The rapid fall in inflation in the last couple of months is the first indication that the tide is slowly turning in the debt market. Interest rates are now expected to start their downward move and it's now only a question of when this happens. This requires a specific strategy for debt investments. A key component of this entire exercise would be the fixed deposit (FD) investments that would require the investor to take a measured call on how they would actually go about the whole process. Here is a closer look at how investors can gain from effectively by planning for their bank FDs.
Why FDs?
For someone who does not want any kind of uncertainty with regard to his or her investments, FDs would be the right choice. Once the initial investment is made, there is little to worry about and one can then concentrate on other aspects of the whole portfolio.
Lock in for a longer time
One of the key points with a bank FD is that the investor can lock themselves into a specific rate of interest when they make an investment into the instrument.

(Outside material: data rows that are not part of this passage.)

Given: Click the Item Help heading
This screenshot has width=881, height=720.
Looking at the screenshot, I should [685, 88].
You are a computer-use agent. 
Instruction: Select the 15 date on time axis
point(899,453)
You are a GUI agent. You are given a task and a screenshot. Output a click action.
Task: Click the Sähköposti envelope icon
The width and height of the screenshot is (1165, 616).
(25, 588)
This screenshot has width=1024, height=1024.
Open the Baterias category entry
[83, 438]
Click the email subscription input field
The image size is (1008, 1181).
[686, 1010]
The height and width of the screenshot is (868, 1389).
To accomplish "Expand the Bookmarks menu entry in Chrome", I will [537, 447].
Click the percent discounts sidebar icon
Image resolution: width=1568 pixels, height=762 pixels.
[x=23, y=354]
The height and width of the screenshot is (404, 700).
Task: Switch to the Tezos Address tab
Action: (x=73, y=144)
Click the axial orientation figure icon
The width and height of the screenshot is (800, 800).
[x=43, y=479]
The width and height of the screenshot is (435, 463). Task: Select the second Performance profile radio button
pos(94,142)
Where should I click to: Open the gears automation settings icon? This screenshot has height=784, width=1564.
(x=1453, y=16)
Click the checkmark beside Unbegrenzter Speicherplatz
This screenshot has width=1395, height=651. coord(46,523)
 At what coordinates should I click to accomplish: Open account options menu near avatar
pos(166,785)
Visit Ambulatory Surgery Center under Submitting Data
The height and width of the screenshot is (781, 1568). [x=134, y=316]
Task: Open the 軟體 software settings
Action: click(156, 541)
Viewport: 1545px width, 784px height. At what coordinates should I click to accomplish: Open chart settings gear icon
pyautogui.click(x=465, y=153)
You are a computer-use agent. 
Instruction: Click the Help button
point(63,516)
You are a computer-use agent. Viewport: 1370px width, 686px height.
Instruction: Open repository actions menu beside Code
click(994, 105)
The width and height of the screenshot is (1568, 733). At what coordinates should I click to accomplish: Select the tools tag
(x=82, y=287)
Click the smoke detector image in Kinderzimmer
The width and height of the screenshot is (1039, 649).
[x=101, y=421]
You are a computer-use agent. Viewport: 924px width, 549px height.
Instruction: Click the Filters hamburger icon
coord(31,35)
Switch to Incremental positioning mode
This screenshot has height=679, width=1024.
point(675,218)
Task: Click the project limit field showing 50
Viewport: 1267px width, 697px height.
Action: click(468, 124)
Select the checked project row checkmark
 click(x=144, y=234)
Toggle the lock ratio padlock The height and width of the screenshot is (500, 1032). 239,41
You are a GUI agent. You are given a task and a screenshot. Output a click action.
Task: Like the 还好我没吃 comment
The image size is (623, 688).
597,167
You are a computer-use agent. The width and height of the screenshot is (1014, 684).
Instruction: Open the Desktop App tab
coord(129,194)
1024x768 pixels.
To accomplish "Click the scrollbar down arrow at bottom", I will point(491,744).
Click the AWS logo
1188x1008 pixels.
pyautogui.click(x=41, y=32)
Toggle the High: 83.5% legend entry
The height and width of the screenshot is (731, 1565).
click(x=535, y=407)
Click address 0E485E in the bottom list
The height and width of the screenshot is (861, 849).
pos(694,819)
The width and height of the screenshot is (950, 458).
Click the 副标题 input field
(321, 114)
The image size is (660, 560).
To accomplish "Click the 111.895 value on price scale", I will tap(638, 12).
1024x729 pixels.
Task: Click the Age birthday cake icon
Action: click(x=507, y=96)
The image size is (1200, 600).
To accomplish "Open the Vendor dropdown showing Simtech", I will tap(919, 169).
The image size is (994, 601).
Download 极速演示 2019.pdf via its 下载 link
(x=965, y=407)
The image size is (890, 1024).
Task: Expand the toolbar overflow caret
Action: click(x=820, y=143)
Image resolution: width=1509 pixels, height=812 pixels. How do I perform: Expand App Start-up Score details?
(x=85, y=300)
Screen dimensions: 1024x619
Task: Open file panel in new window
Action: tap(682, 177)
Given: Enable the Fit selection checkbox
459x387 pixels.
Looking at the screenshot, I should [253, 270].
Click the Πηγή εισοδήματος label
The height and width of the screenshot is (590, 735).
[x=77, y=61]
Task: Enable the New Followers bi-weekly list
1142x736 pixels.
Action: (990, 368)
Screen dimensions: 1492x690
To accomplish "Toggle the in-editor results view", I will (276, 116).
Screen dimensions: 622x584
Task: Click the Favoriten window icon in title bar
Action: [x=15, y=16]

This means that if they invest in, a three-year FD at 9 per cent per annum, then the interest rate remains at this level for the entire duration of the deposit even if rates change in the interim period.
The changes in the FD rates will impact only prospective investors. Those who are already invested in FDs will get rates that were applicable when the investment was made.
Since interest rates are expected to go down, the smart strategy for investors today is to ensure that they lock themselves into a fixed deposit for a longer time period so that they continue to earn higher rates of interest even if rates were to go down.
The trend on the inflation and interest rate front can change very quickly and, hence, investors should ensure that they are able to earn a higher rate of return for the maximum time period that is possible.
How long is preferable?
The next question is how long should investors lock in their money in FDs? Usually a period of two to three years is taken for a longer-term view. But given that interest rates could move down from the current levels, one can look at a longer time period, of say five to seven years. If you are getting a good rate of interest for this time period then it makes sense to invest the money and enjoy the benefits.
The worry with taking a shorter-term deposit is that you would have to reinvest the amount as the deposit matures. The rates prevailing at the time of reinvestment may be less, which could lead to a future loss of income. However, by locking into higher rates now, you can ensure a positive real rate of return at a time when inflation starts to ease.
Outlook on interest rates
Currently, a three-year FD would fetch you anywhere between 8.5 per cent and 9.25 per cent, depending on which bank you choose. In case of some banks, a five-year term deposit offers a higher rate than a three-year deposit, while in case of others, the three-year deposit may be offering the peak rate. The rates offered by banks depend on the liquidity available with each bank, their requirement for funds of that tenure as they try and match the loans of the same tenure and competition. So, research the rates offered by various banks before choosing which bank to put your money in.
As the inflation situation eases, interest rates are likely to fall in the coming months. There already has been a realignment of the rates by several banks. They have reduced rates in some time buckets, while increasing it in some others. Most of the realignment is taking place in the shorter-term tenures.
For instance, State Bank of India has raised the rate on FDs of one to three years, but reduced it on FDs of 180-210 days by 25 basis points. More banks are likely to follow suite. And a rate cut by the Reserve Bank of India would put further pressure on FD rates. So, the overall outlook is pointing towards a fall in interest rates in the coming months.
Taxation
One important factor to consider when it comes to investing in FDs is the taxation. The interest earned on FDs is taxable, as per the income slab of the investor.
The interest earned is added to the income tax, under the head income from other sources and this gets taxed at the applicable tax-rate for the investor. For example a person who falls into the highest tax-bracket would find that the tax rate would work out to 30 per cent plus surcharge.
Earlier taxation was a big drawback for FDs. But post this year's Budget, FDs are more-or-less on par with debt MFs when it comes to taxation. Now any debt MF that is redeemed before three years attracts short-term capital gains. This would be taxed as normal income at the marginal rate of tax and, hence, this would be as per the slab that the individual falls under.
At the same time the long-term capital gains, which is for investments held for a period of more than three years, the tax rate would be 20 per cent with the benefit of indexation. This could help investors who fall in the highest tax bracket and want to invest for a longer period. For the dividend option the dividend distribution tax burden works out to slightly more than 28 per cent.
However, there is no certainty about the earnings from debt MFs, since they are marked-to-market and could offer higher returns than FDs. Hence, a direct comparison with the fixed deposit rates would not be possible as returns here would depend upon the market conditions.
Also, remember than even if bank cuts Tax Deducted at Source (TDS), you will still have to pay tax on the interest as per your income slab. The bank will cut TDS at 10 per cent. If you fall in a higher tax slab, you will have to pay the difference. Those of you who have no other source of income can submit Form 15G stating the same. The bank will then not cut TDS on the interest. Senior citizens must submit form 15H to avoid TDS.